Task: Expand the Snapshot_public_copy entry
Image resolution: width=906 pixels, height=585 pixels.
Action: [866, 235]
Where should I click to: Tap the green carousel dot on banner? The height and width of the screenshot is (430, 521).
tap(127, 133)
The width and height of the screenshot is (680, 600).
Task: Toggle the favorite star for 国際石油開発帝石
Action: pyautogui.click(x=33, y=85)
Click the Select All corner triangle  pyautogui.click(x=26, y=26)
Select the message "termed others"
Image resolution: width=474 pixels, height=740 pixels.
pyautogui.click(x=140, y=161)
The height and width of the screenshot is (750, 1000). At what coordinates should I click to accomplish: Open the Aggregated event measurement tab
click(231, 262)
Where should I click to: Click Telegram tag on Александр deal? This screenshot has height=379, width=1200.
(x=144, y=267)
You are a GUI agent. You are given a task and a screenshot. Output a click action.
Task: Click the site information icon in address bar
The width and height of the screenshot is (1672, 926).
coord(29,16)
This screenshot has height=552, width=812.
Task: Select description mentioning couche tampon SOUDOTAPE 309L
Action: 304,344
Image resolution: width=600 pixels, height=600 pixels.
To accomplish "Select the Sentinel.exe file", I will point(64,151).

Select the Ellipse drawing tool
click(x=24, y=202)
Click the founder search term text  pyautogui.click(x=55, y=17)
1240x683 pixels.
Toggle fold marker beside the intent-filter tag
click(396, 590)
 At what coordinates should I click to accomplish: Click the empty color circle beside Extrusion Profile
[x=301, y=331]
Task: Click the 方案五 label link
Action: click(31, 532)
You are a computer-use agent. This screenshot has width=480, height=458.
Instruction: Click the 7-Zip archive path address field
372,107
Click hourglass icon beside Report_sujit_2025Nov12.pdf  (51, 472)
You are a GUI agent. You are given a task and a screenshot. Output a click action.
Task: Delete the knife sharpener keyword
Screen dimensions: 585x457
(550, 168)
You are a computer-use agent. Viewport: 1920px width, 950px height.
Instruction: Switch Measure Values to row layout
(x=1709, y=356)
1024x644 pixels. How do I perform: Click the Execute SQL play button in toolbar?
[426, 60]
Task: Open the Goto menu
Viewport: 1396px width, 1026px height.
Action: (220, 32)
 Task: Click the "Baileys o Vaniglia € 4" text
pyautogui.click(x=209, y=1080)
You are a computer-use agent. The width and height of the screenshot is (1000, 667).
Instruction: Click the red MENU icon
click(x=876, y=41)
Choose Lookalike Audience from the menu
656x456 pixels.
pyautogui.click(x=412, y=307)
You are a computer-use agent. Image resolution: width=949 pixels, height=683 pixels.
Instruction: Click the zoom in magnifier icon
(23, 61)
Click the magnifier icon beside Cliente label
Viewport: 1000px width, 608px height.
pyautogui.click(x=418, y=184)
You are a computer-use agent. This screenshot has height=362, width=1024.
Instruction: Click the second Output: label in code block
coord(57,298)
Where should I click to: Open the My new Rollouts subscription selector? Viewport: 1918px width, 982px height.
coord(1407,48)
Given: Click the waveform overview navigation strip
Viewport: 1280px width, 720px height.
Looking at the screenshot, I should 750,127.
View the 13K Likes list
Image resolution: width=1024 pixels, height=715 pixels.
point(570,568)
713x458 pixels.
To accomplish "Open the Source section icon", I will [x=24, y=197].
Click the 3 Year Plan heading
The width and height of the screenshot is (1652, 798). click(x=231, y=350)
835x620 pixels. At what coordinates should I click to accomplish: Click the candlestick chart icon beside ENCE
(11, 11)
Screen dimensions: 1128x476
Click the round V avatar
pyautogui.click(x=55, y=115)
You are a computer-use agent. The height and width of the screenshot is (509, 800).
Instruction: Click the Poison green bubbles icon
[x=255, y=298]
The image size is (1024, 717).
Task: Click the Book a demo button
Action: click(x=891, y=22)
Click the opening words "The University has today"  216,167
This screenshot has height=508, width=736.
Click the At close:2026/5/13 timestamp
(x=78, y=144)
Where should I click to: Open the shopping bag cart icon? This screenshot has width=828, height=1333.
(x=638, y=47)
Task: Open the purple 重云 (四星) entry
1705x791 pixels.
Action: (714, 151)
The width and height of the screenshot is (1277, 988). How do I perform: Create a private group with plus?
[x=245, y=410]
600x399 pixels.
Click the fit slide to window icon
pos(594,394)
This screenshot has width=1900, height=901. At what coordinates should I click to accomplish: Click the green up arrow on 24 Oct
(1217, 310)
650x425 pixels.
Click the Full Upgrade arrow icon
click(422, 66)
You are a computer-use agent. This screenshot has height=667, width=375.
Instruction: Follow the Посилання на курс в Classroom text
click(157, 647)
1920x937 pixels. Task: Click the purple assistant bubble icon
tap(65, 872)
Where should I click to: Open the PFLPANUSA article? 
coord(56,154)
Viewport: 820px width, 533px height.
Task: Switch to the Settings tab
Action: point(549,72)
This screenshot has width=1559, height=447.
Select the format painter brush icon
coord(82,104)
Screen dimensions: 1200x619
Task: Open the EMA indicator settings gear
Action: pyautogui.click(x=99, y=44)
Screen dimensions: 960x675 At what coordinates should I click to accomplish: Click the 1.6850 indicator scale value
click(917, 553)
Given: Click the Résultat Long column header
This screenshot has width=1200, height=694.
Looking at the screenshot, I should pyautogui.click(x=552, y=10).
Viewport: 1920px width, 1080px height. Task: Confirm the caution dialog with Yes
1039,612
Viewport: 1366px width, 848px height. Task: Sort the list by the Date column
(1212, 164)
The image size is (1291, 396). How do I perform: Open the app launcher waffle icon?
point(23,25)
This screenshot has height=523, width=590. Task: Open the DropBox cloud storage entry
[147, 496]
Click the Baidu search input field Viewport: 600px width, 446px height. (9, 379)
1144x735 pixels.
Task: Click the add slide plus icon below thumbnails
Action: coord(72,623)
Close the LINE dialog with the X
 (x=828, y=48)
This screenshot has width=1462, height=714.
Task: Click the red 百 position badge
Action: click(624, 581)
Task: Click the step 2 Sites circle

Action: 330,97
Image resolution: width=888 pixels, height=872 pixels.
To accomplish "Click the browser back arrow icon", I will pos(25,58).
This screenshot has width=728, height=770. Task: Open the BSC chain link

+ + + + +

Write out exactly each line of the entries, starting at the one containing "Task: Click the step 2 Sites circle" and finishing with the last line.

Task: Click the step 2 Sites circle

Action: 330,97
Image resolution: width=888 pixels, height=872 pixels.
To accomplish "Click the browser back arrow icon", I will pos(25,58).
This screenshot has width=728, height=770. Task: Open the BSC chain link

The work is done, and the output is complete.